There’s a viewing platform just as you exit the cable car, but here the cables of the cable car are in your view of the city. For better views you have to go down the stairs of the cable car station, turn right as you exit and walk to the white cross, past the terrace of the Panorama Restaurant, where they are much better. You can take some awesome photos with yourself in it here.
It’s also possible to turn left and head over to the Empire’s Fort (Carska Tvrdava). There’s a photo exhibition about Dubrovnik during the 1991-1992 bombings that requires an entrance ticket. The guy at the ticket booth was nice enough to let us climb to the roof of the fort for free for some great photo-opportunities. We made some neat close-up pics of the city center from here. Walking a little bit further there are some more panoramic views of Dubrovnik and the Dalmatian islands.
It’s best to arrive just an hour before sunset. That way you can see the city below in the most beautiful light and enjoy a spectacular sunset over the Adriatic Sea if you’re lucky. We had a partial sunset, clouds drifting in at the moment suprême.
Go for a swim
Though most people see the city as a cultural destination our Dubrovnik planning tips wouldn’t be complete without mentioning some beach time opportunities as well. The closest beach to the old city is Banje Beach which actually offers a good vantage point for photography as well.

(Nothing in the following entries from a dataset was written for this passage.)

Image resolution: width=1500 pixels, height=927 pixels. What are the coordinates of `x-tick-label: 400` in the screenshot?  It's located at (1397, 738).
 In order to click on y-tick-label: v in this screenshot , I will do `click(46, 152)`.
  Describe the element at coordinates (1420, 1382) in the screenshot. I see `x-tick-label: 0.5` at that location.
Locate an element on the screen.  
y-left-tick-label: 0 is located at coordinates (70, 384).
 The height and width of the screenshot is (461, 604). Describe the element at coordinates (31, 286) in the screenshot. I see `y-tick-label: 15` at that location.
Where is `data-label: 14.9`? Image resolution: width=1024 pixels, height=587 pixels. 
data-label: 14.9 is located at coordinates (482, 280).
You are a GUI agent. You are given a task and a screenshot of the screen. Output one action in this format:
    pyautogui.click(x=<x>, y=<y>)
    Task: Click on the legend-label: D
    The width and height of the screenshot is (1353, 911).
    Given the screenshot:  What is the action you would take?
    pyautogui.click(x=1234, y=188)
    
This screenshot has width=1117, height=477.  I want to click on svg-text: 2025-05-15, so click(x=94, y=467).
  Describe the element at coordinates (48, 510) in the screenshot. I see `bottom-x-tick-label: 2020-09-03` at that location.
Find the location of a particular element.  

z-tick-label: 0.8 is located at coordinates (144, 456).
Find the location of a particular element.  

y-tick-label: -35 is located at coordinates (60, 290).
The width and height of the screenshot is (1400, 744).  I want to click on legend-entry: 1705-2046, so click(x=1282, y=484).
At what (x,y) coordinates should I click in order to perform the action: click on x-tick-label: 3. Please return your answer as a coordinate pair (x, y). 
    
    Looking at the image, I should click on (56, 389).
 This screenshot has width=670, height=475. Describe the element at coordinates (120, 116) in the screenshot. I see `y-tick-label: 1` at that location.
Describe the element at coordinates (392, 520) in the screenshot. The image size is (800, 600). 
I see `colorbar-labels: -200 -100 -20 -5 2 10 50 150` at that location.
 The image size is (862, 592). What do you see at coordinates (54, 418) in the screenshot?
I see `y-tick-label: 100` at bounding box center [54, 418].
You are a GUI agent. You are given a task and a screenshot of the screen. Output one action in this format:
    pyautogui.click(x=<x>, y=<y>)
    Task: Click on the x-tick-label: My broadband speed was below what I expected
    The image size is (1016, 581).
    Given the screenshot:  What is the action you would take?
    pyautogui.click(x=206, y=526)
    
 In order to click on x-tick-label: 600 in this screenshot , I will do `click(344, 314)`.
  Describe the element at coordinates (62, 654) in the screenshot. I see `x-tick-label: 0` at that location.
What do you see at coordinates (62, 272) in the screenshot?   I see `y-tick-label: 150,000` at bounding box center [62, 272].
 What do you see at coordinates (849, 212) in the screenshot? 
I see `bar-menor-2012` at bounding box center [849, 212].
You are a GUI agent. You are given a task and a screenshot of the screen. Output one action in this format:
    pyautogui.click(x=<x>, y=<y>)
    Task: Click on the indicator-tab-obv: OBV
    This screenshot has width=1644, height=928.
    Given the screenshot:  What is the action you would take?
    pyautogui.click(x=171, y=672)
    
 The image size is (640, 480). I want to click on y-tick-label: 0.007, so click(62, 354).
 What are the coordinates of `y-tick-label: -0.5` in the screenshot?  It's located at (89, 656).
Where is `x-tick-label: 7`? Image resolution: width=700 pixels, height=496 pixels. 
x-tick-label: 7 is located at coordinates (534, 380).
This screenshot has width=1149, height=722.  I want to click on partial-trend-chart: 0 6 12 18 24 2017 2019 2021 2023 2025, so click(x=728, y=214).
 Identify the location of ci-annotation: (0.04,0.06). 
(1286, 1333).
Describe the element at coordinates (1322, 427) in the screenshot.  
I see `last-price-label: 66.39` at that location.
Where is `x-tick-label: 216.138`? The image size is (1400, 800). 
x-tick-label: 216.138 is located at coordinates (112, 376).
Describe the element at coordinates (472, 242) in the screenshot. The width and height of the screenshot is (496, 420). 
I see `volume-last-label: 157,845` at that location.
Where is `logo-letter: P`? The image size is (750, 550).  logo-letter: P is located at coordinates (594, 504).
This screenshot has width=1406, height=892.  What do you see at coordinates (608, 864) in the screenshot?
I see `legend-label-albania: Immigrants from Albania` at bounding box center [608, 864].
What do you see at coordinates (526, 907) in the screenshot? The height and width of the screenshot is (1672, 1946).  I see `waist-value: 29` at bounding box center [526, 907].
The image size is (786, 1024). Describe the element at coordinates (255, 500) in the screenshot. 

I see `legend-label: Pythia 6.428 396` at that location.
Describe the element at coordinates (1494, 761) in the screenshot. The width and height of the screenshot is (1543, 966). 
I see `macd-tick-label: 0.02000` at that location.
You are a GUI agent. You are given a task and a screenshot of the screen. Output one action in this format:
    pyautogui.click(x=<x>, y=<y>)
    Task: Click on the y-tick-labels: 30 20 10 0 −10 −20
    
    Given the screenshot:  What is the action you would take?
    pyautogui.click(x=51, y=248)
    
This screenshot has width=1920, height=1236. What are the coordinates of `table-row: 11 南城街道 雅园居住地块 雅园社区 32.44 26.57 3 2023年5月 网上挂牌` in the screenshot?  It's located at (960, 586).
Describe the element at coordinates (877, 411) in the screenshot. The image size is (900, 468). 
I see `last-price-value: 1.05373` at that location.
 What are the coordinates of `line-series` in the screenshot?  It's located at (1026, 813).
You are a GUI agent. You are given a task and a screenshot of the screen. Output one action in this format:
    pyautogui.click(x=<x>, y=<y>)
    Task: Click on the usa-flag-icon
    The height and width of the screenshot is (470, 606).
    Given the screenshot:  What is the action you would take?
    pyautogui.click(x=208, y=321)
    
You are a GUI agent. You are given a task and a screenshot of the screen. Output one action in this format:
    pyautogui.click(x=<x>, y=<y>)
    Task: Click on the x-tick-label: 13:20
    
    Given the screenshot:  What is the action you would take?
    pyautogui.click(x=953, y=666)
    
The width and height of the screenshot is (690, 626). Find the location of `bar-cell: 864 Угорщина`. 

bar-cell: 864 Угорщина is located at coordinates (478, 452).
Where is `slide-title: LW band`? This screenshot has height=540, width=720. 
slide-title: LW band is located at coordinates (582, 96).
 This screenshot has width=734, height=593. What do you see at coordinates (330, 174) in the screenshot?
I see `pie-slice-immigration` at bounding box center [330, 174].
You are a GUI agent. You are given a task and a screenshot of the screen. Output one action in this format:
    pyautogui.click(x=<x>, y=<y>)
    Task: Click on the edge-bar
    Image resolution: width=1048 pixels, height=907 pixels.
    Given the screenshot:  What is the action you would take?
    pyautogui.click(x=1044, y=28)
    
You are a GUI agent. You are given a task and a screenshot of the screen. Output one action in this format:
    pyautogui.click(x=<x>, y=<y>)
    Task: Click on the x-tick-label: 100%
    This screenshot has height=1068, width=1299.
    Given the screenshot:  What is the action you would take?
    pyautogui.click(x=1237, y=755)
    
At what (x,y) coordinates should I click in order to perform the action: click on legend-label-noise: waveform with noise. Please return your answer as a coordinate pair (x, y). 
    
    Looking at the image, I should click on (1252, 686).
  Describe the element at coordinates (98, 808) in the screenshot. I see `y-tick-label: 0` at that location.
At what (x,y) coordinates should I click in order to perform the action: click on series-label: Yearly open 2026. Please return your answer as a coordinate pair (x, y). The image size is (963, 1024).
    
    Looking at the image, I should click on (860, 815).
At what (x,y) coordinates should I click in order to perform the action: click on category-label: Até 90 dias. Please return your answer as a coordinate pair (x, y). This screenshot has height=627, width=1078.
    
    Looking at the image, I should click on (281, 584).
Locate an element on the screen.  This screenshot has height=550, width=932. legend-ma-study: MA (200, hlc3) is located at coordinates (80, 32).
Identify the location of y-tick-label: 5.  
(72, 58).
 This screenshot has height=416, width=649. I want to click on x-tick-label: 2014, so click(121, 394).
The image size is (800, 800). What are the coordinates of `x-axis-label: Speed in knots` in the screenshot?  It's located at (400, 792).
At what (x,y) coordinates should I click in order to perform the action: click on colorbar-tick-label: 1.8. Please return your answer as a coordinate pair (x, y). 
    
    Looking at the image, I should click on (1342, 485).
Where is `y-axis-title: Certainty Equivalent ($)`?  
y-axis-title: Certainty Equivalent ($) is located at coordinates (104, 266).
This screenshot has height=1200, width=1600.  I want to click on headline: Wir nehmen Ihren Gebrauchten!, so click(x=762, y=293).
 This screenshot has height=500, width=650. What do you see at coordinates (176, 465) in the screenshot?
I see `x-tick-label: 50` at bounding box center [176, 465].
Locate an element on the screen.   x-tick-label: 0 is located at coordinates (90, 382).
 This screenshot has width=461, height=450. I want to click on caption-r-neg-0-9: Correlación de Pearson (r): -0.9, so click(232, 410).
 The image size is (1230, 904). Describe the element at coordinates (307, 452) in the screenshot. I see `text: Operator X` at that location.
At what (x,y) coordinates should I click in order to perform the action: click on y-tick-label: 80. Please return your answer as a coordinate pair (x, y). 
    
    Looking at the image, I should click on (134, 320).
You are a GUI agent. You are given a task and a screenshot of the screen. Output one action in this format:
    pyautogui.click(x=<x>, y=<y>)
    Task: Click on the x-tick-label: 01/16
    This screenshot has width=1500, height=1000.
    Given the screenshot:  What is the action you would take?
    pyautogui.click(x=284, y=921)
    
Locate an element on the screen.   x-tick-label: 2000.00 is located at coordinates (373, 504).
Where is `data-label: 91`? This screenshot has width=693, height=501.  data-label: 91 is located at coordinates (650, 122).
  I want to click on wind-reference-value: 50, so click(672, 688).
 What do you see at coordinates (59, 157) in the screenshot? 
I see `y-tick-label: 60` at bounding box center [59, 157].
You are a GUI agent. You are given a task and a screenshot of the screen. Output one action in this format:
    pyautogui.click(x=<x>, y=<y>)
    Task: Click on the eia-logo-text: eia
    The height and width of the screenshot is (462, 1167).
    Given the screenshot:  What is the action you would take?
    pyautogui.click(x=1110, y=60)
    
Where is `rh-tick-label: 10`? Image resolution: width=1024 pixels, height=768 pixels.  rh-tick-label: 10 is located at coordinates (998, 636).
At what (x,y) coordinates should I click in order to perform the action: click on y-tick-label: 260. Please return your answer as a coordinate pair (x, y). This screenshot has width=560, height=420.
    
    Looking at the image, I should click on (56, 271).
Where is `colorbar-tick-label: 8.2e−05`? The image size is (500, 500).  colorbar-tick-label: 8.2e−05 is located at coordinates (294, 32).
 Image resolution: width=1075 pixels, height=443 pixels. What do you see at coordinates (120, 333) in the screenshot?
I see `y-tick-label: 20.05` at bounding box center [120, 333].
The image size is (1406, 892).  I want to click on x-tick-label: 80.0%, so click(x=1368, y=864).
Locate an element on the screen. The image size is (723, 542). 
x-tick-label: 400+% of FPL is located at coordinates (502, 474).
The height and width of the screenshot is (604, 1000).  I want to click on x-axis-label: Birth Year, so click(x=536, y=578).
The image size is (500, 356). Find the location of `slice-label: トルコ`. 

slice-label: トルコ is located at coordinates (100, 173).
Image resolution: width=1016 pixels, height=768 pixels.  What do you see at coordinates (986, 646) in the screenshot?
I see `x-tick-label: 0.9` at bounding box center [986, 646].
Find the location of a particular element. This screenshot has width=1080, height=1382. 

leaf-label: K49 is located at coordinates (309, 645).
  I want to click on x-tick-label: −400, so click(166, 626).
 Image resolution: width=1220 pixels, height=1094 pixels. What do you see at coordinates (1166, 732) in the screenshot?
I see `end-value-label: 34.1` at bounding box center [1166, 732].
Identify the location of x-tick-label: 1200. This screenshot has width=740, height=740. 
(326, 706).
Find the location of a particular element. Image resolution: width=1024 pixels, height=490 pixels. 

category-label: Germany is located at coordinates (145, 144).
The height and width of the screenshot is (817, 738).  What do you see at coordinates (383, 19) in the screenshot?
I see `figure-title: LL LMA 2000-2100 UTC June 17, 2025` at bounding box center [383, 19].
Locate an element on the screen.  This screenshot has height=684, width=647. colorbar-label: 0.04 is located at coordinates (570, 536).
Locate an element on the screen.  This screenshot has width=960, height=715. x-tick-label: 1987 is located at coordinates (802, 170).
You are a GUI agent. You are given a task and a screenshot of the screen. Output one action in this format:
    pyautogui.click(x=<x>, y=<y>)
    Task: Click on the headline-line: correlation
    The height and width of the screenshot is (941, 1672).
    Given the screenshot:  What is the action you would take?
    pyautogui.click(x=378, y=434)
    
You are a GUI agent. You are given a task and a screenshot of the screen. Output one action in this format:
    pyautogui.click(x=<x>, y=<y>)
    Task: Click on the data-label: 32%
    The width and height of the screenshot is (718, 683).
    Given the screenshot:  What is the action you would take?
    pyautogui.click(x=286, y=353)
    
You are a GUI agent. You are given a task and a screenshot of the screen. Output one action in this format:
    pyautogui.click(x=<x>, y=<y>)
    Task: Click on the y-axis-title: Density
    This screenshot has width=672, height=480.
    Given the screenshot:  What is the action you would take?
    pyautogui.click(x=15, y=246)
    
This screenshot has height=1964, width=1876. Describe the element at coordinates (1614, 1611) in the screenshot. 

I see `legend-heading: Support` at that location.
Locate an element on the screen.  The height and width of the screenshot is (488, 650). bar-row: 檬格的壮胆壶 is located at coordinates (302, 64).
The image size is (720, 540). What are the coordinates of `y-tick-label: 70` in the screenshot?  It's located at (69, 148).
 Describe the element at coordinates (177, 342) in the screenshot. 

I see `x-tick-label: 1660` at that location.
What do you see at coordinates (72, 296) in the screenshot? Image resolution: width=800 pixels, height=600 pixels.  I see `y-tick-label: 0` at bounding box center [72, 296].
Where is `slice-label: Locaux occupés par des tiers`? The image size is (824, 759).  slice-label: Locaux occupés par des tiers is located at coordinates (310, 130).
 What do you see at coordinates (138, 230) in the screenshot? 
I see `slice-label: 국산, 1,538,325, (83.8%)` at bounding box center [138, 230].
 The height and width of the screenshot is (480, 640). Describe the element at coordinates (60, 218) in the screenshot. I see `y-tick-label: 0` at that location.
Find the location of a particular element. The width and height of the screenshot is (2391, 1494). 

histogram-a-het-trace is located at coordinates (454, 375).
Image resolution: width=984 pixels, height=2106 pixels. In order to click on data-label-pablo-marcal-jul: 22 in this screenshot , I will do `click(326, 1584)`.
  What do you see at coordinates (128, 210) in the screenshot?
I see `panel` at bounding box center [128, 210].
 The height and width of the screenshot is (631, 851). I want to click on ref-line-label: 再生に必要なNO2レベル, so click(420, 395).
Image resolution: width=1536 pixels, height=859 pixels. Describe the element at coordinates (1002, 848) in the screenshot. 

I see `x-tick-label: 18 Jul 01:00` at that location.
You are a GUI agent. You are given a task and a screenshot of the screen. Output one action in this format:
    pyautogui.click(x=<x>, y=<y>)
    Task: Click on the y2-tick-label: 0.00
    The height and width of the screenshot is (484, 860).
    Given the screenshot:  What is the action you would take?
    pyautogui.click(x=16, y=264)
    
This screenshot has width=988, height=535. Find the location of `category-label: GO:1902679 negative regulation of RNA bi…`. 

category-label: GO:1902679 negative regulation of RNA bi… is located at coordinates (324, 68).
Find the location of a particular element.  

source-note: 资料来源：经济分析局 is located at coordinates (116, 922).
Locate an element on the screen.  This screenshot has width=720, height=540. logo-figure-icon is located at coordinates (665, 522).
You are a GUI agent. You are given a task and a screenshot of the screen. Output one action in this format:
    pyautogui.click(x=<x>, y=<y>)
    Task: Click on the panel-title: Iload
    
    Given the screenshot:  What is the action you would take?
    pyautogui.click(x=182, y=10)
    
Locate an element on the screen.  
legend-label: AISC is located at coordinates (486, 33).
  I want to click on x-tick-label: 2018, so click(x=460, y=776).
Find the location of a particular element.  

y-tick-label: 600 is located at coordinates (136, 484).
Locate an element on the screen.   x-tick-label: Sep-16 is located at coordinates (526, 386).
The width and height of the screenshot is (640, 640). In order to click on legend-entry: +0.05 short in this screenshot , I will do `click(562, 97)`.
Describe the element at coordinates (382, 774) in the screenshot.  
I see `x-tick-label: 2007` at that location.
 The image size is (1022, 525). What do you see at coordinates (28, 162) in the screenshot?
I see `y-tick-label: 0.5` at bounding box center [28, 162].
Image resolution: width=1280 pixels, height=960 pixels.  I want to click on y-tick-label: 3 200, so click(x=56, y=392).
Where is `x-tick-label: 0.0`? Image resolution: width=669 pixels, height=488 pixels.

Going out to Lokrum Island (the island you see from the city), the Elaphiti Islands or beautiful Mljet are some other great options to get out of the city. There are a lot of organized tours to these islands, but it’s just as easy to arrange by yourselves (and much cheaper). If you’re visiting Korčula, than it’s better to go to Mljet from there.
Stroll the city at night
As is often the case walking around a city in the evening or at night has its own romantic charm. This is especially so in old historic cities. Dubrovnik is no exception to that rule. Don’t expect to be alone though. We found Dubrovnik still pretty crowded until late in the evening.
Game of Thrones Tours
Sorry, no Game of Thrones tips here, we never watched the series. But don’t worry, there are enough GoT tours offered throughout the city (it’s actually very hard to miss them..).
Do you have any other essential Dubrovnik planning tips? Please let us know!